Sobre la cuestión monopólica se ha hablado mucho en los últimos años en nuestro país pero bastante poco se ha hablado de la usura. Por ello viene bien recordar la definición que da Sampay: “El concepto genérico de usura en los precios está dado por la exacción abusiva que se pretende de la venta de un bien o de la prestación de un servicio, incluidos los negocios industriales en amplio sentido, ya sean estrictamente económicos, agrícolas, manufactureros o comerciales”.
Pero lo más interesante es que desde la perspectiva justicialista, la usura es aquello que define al capitalismo moderno. De aquí que Sampay presente a la Constitución de 1949 como anticapitalista en tanto pone límites a la renta individual ilimitada.
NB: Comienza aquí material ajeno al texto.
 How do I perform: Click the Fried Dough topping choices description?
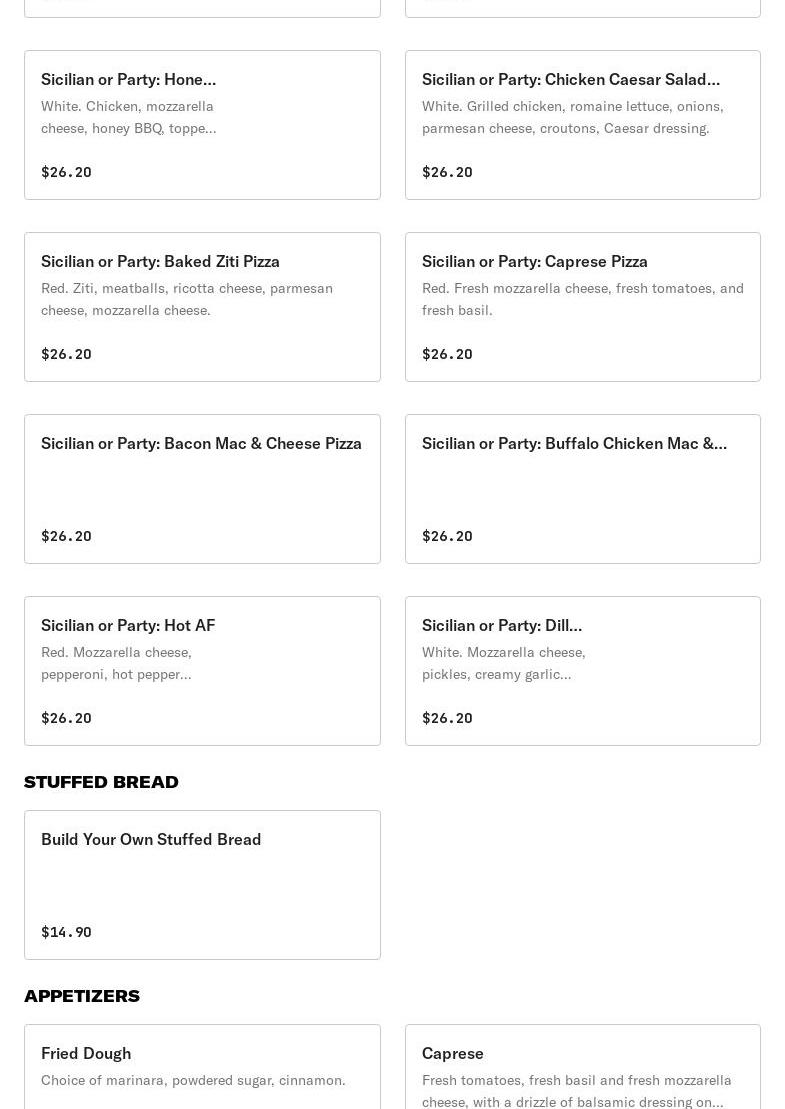[x=193, y=1080]
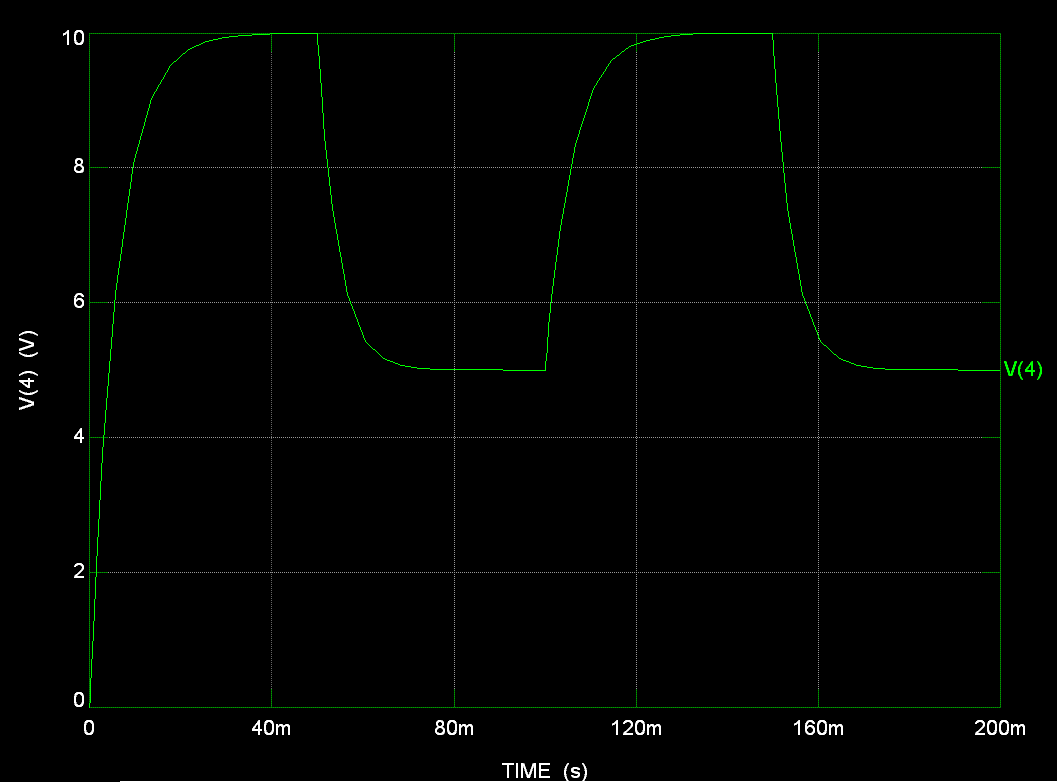
Task: Click grid intersection of 120m and 4
Action: (x=636, y=438)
Esto, claro está, ayuda a comprender aquel pasaje de la marcha peronista que tanta perplejidad nos generaba cuando la oíamos (y la oímos) entonada por un ala neoliberal promercado que se denomina justicialista.
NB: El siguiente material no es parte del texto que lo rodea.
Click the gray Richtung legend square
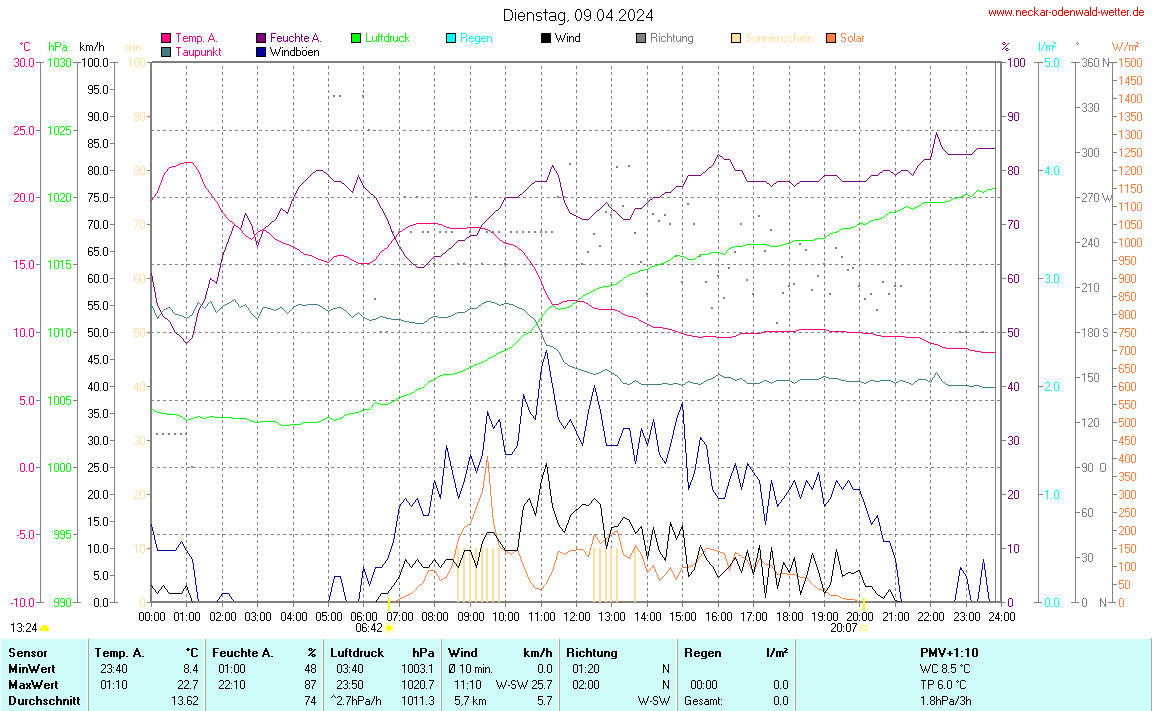Screen dimensions: 1152x711 [x=641, y=38]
Pero la Constitución del ’49 no se quedaba en el diagnóstico dado que suponía, como toda constitución, un sistema económico con medidas específicas tendientes a garantizar el bien común siempre bajo el criterio de la justicia social. Por mencionar algunas de estas medidas: reforma del Código Penal castigando al usurero y a los delitos económicos; nacionalización de las instituciones bancarias incluyendo el Banco Central; estatización del comercio exterior; nacionalización de los recursos naturales; permiso de expropiación (aunque no de confiscación) y fomento del mercado interno con la mira puesta en la integración regional.
Como usted notará, muchas de estas medidas tienen vigencia en la actualidad: existen figuras donde encuadrar lo que aquí llamamos usura (o agiotaje) como ser el caso del artículo 300 del Código Penal que castiga con una pena de 6 meses a 2 años a quien “hiciere alzar o bajar el precio de las mercaderías por medio de noticias falsas, negociaciones fingidas o por reunión o coalición entre los principales tenedores de una mercancía o género, con el fin de no venderla o de no venderla sino a un precio determinado”; el Banco Central no está en manos de los ingleses desde 1946; pervive la figura de la expropiación y ha crecido enormemente el mercado interno y el comercio en el bloque latinoamericano. Con todo, los recursos naturales están manos de las provincias y es una cuenta pendiente generar los mecanismos para que estos bienes estratégicos no sean saqueados por los inversores privados extranjeros. Asimismo el comercio exterior no está estatizado y en esa línea vienen las exigencias de algunos sectores afines al kirchnerismo que exigen el regreso de una Junta Nacional de Granos que, desde mi punto de vista, podría circunscribirse a garantizar el abastecimiento del mercado interno para liberar todo excedente y, como se sigue de las palabras del ministro Capitanich, tendría que tomar en cuenta que las condiciones logísticas para el control deberían tener una mayor capacidad imaginativa que la que se necesitaba allá por los años ’30, ’40 y ’50.
Por último, para cerrar con Sampay, la Constitución derogada por el gobierno de facto en el año 1957 tenía también un programa dedicado al campo. Allí indicaba que “el Estado [tiene el derecho a] fiscalizar la distribución y la utilización del suelo, interviniendo con el fin de desarrollar su rendimiento en interés de todo el pueblo y de garantizar a cada labriego, o familia labriega que demuestre aptitudes para ello, la posibilidad de convertirse en dueño de la tierra que trabaja (…) Se justifica, entonces, que el Estado pueda expropiar sus tierras a quienes no las hacen rendir por abandono, desidia o incapacidad, y que las distribuya entre los aptos para trabajarlas como propietarios (…) El campo no debe ser bien de renta sino instrumento de trabajo”.
Ni los actores son los mismos, ni las circunstancias son similares, ni el equilibrio de fuerzas es comparable. Pero siempre viene bien indagar en la historia reciente cuando pretendemos ir un paso más allá de lo posible.